Directions: Which lines in the data below contain the string "icon", with case counting? Identify each one and copy it out in full.
[START OF Supplied data]
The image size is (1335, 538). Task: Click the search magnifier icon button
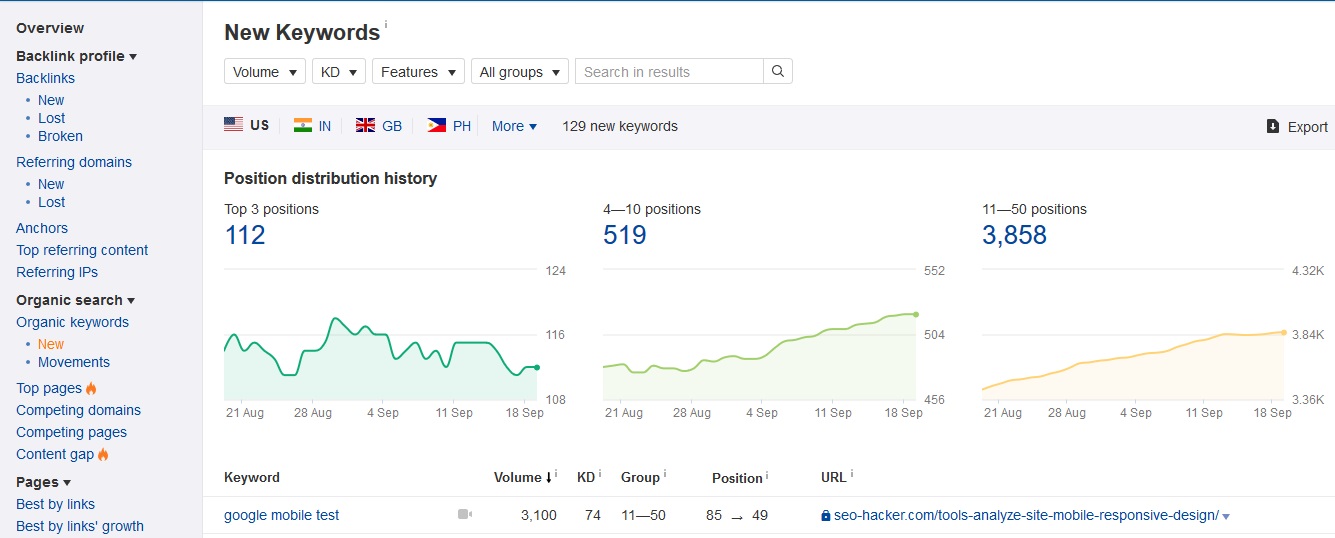pos(778,72)
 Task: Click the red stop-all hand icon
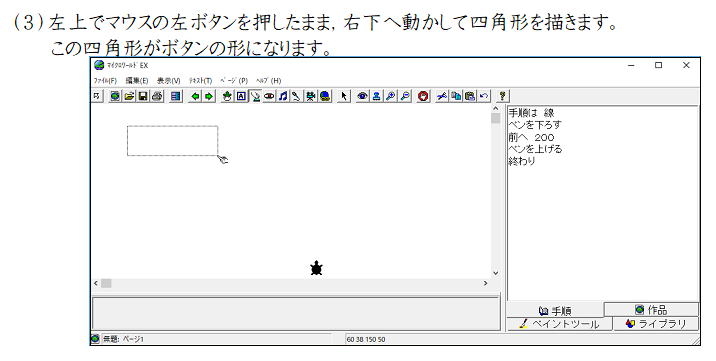(424, 96)
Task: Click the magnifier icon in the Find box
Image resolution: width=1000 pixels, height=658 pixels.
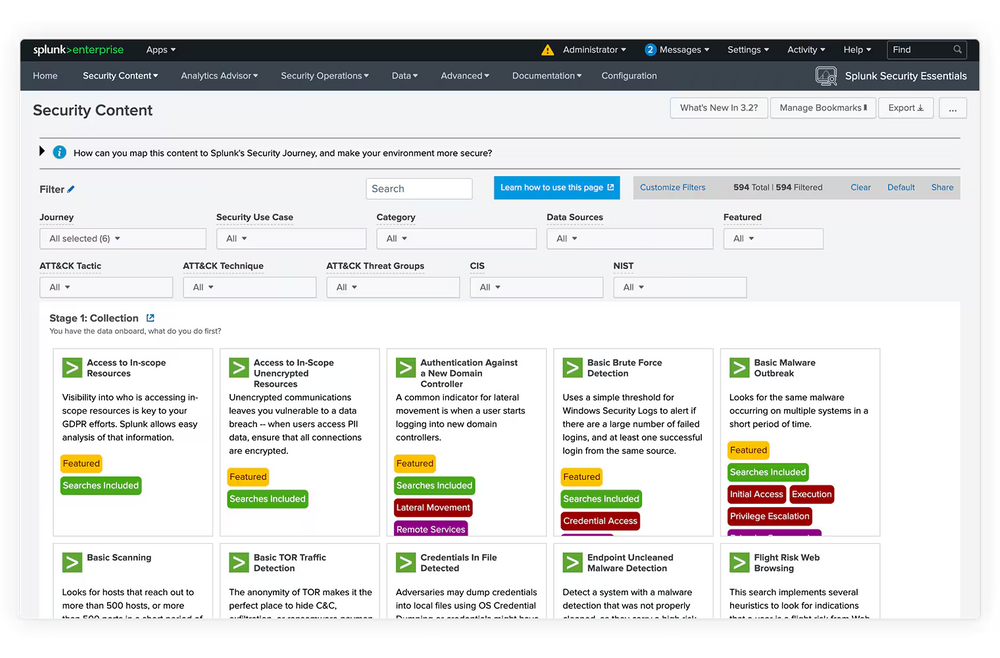Action: 957,48
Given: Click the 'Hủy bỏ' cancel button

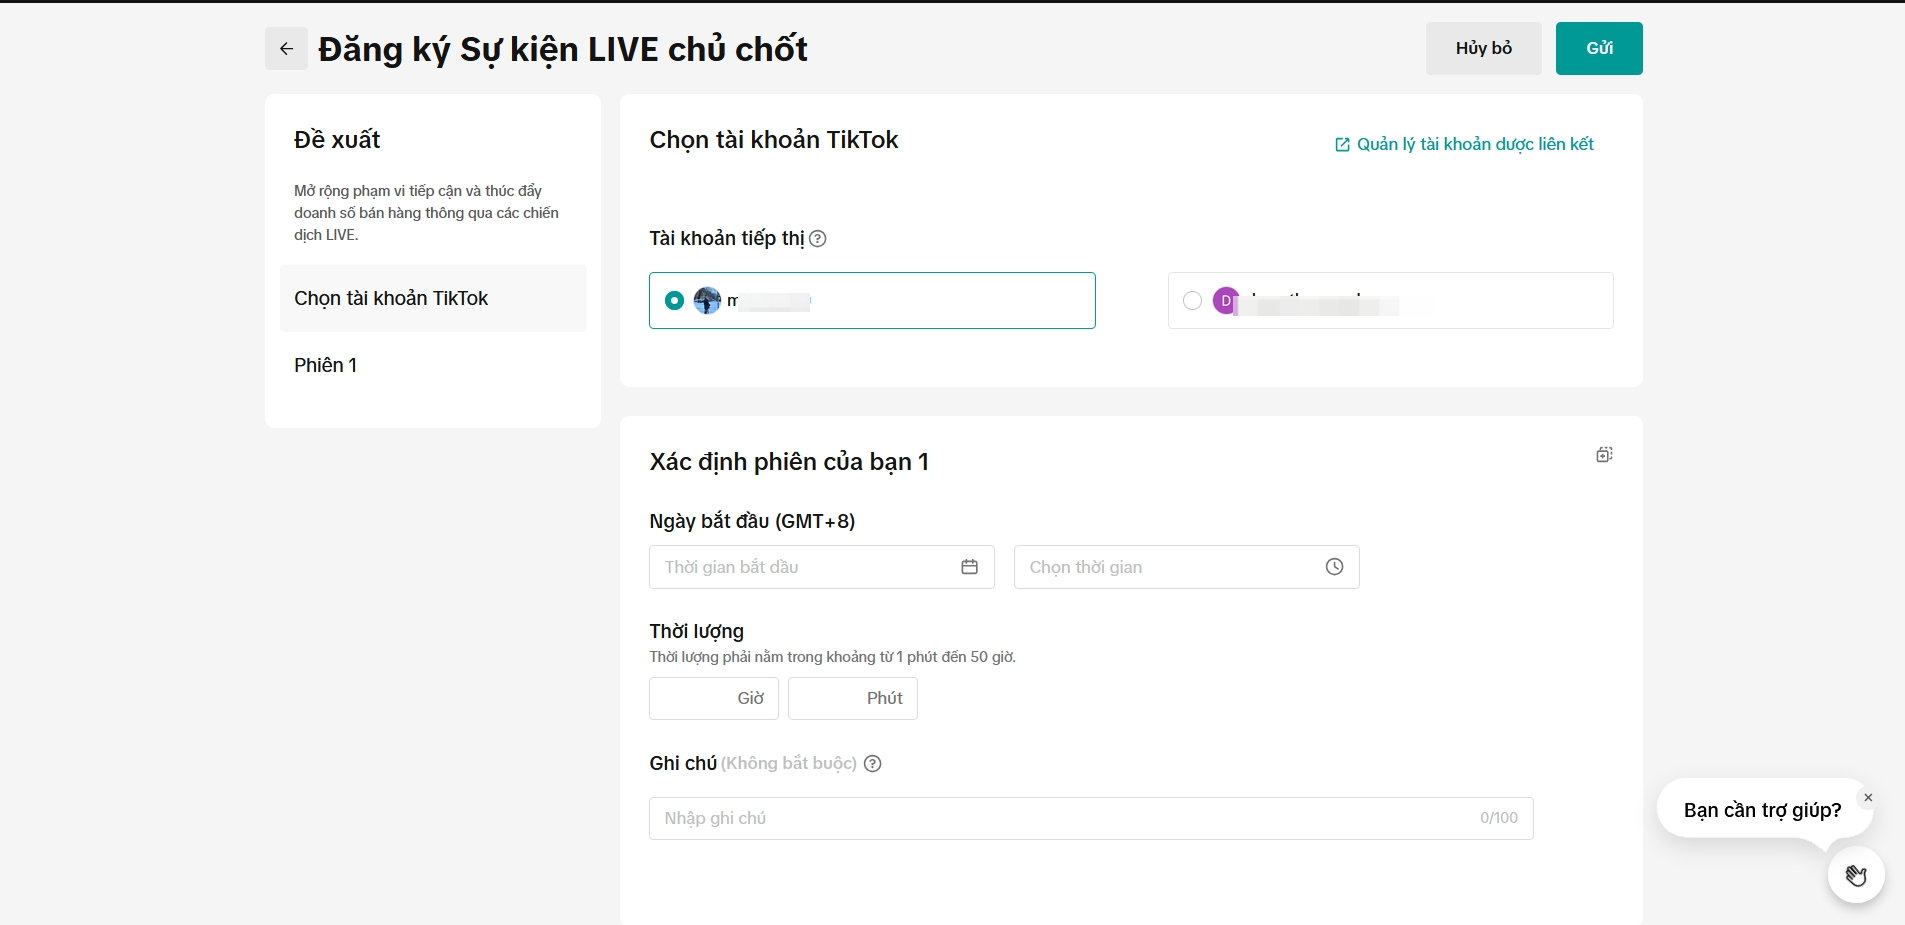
[END OF Supplied data]
Exercise output:
The image size is (1335, 538). Task: Click the search magnifier icon button
 Task: Click the red stop-all hand icon
Task: Click the magnifier icon in the Find box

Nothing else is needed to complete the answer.